Presiden Prabowo sebelumnya menyampaikan komitmennya dalam perayaan Hari Buruh 1 Mei 2025 di Jakarta. Ia menegaskan bahwa pemerintah akan segera membentuk Dewan Kesejahteraan Buruh Nasional sebagai bagian dari upaya penghapusan sistem outsourcing. Dewan ini diharapkan dapat menjadi penasihat Presiden dalam menyusun arah kebijakan ketenagakerjaan, dengan tetap menjaga keseimbangan iklim investasi nasional.

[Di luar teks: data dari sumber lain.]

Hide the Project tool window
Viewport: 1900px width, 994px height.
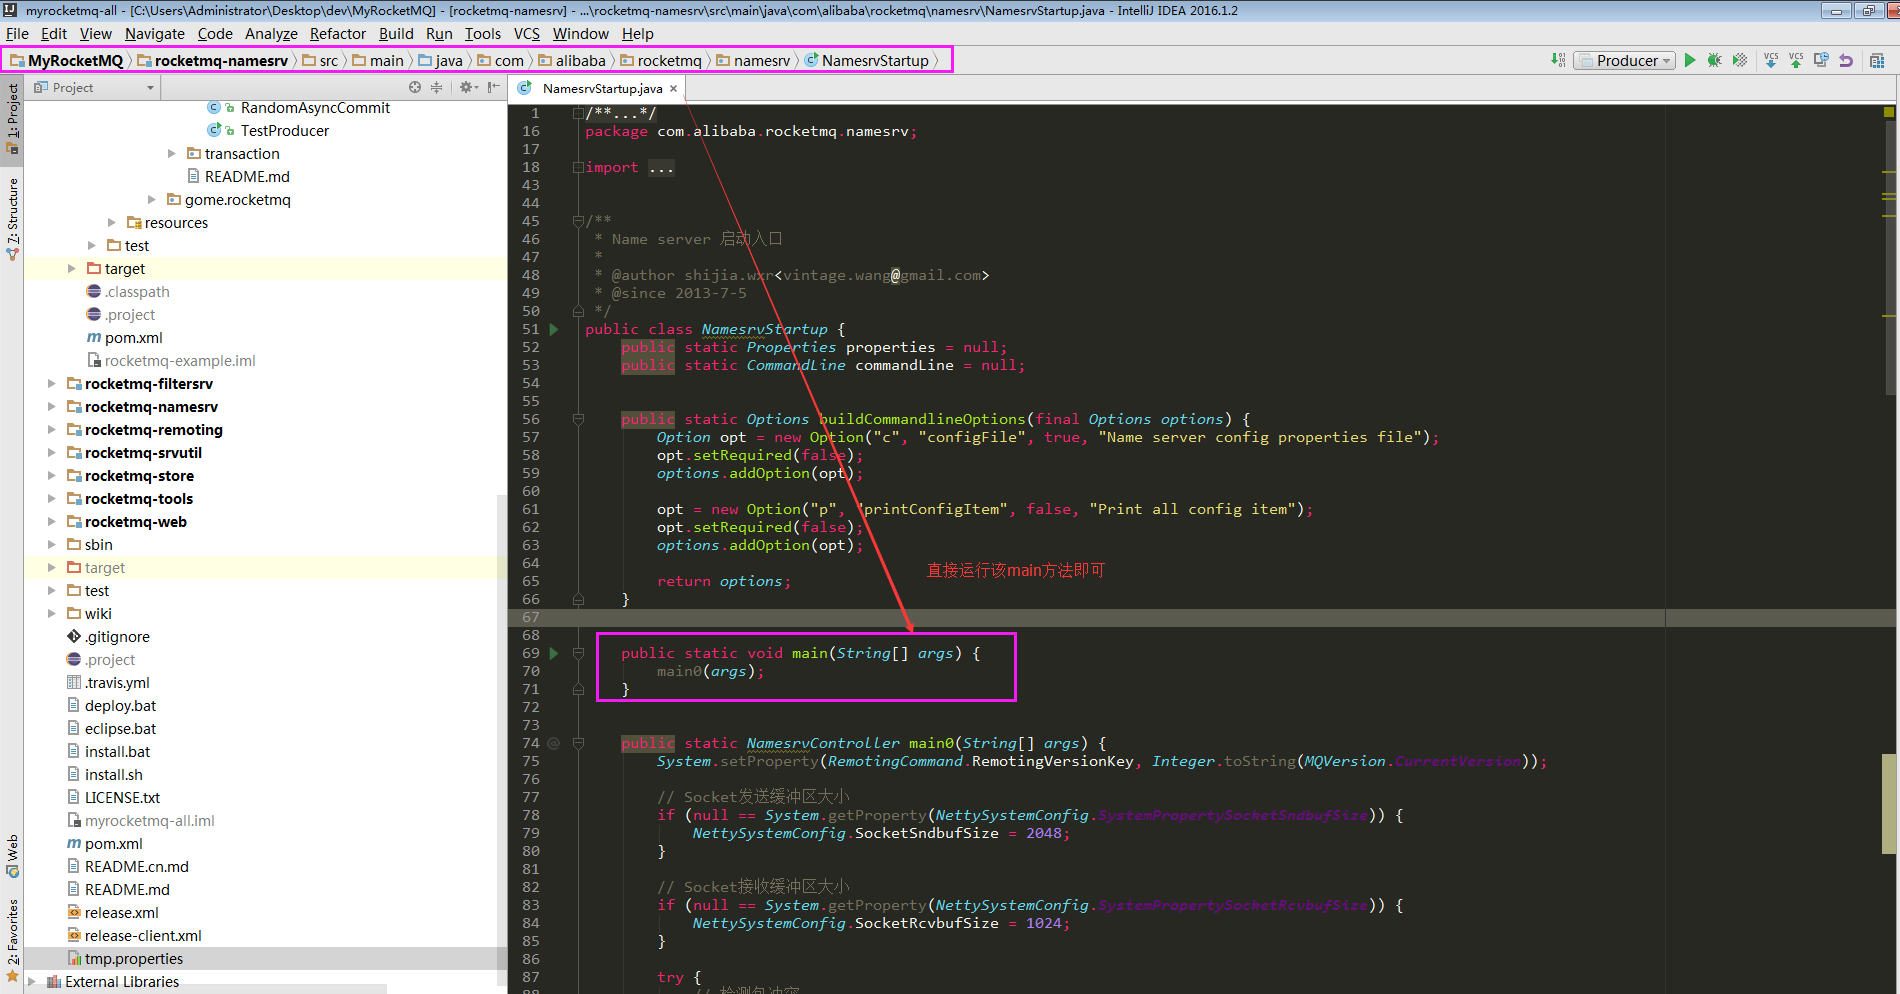coord(493,88)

Menindaklanjuti arahan Presiden, Menteri Ketenagakerjaan Yassierli mengungkapkan bahwa pihaknya tengah menyusun Peraturan Menteri mengenai sistem outsourcing.

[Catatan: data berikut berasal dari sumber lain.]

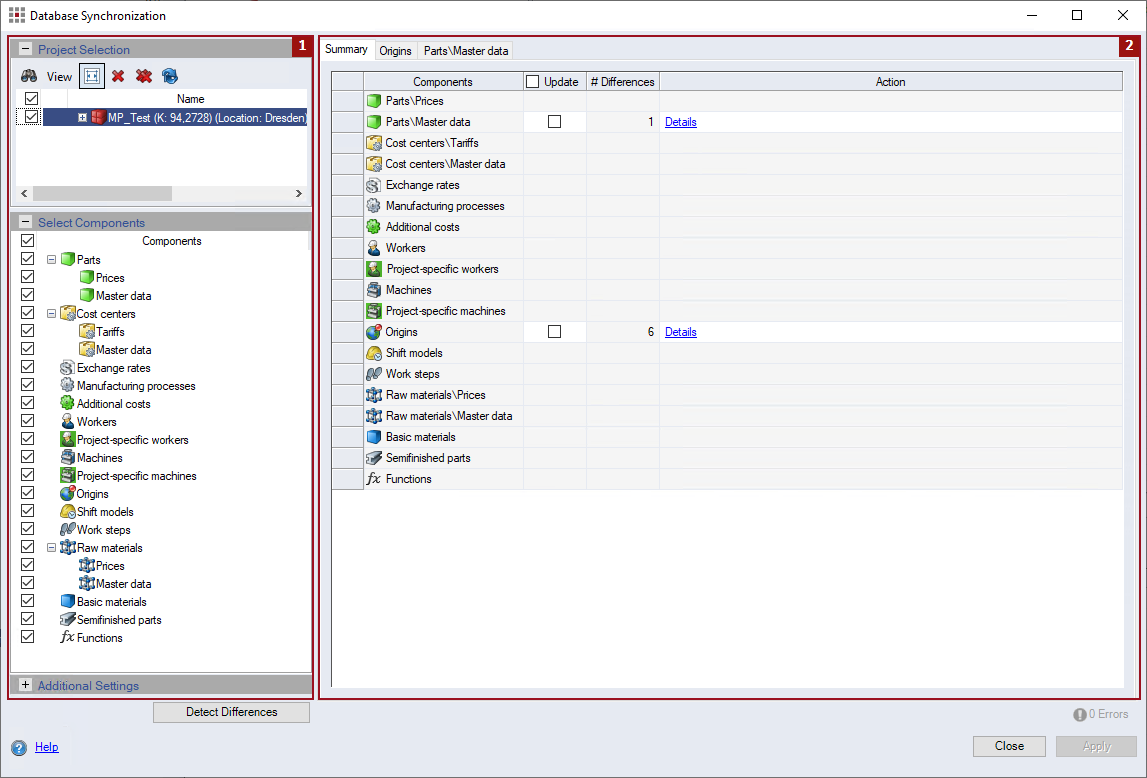The height and width of the screenshot is (778, 1147).
Task: Click the project list horizontal scrollbar
Action: coord(100,193)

“Kebijakan Presiden yang disampaikan pada perayaan May Day 2025 terkait outsourcing tentunya akan menjadi kebijakan dasar dalam penyusunan Peraturan Menteri tentang outsourcing yang saat ini sedang disusun,” ujarnya.
Sementara itu, Presiden Partai Buruh sekaligus Ketua Konfederasi Serikat Pekerja Indonesia (KSPI), Said Iqbal, menyatakan keyakinannya bahwa Presiden Prabowo memiliki keberpihakan terhadap rakyat kecil, termasuk petani, guru, dan buruh.
“Tapi kami percaya, Bapak Presiden Prabowo ada keberpihakan pada orang kecil, kepada guru, kepada petani, dan kelas pekerja lain sebagaimana disampaikan dalam pidato 1 Mei 2025,” kata Said Iqbal.
Said menekankan bahwa yang menjadi masalah utama adalah sistem outsourcing melalui agen tenaga kerja, bukan outsourcing pekerjaan antarperusahaan.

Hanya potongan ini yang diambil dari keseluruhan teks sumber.